GIVEN TEXT section start
Multiple important refinance rates trailed off today. Both 15-year fixed and 30-year fixed refinances saw their mean rates shrink. In addition, the average rate on 10-year fixed refinance didn’t change. Although refinance rates fluctuate , they have been at historic lows. Because of this, right now is an ideal time for homeowners to secure a good refinance rate. But as always, make sure to first think about your personal goals and circumstances before refinancing, and talk to multiple lenders to find a lender who can best meet your needs.
30-year fixed refinance rates
The average 30-year fixed refinance rate right now is 2.99%, a decrease of 1 basis point over this time last week. (A basis point is equivalent to 0.01%.) One reason to refinance to a 30-year fixed loan from a shorter loan term is to lower your monthly payment. Because of this, a 30-year refinance can be a good idea if you’re having trouble making your monthly payments. Be aware, though, that interest rates will typically be higher compared to a 15-year or 10-year refinance, and you’ll pay off your loan at a slower rate.
GIVEN TEXT section end
ENTRIES SHOWN section start
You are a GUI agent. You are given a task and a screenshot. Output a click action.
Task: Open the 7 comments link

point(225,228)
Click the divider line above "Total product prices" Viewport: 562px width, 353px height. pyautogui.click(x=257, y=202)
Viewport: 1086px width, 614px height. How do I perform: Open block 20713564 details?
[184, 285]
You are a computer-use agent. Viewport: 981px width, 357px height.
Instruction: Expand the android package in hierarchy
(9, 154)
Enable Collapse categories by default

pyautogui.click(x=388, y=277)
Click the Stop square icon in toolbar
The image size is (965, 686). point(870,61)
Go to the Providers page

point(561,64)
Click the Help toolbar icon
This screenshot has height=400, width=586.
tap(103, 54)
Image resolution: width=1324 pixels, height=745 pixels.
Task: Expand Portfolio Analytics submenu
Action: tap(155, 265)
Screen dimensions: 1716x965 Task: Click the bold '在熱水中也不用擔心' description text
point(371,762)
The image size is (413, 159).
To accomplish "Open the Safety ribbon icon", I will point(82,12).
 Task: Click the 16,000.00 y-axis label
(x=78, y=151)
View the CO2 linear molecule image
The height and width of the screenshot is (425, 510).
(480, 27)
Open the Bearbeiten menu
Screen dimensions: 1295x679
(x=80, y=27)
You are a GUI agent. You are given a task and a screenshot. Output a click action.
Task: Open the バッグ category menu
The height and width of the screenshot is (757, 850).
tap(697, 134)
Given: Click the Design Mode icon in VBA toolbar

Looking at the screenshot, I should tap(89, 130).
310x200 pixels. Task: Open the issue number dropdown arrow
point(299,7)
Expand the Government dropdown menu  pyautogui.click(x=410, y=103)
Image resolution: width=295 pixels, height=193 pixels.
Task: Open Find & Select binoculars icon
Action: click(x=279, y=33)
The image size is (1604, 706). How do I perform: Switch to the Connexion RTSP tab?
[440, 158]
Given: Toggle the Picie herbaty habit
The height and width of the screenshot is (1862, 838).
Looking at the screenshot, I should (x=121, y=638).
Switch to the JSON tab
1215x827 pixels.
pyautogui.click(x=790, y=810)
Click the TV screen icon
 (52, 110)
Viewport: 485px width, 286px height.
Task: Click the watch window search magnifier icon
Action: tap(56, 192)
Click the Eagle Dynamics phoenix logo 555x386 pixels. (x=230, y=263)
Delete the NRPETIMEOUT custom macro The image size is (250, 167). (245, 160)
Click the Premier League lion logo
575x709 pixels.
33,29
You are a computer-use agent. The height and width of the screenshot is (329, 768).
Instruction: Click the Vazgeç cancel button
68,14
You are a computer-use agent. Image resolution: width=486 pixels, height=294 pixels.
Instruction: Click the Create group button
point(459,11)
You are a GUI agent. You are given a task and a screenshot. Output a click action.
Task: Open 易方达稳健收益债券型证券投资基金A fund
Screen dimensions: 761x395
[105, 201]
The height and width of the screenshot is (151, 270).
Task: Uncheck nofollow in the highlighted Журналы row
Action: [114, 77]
ENTRIES SHOWN section end
WHAT YOU WILL DO: In the refinance rates text, what is the current average 30-year fixed refinance rate?

RESULT BELOW: 2.99%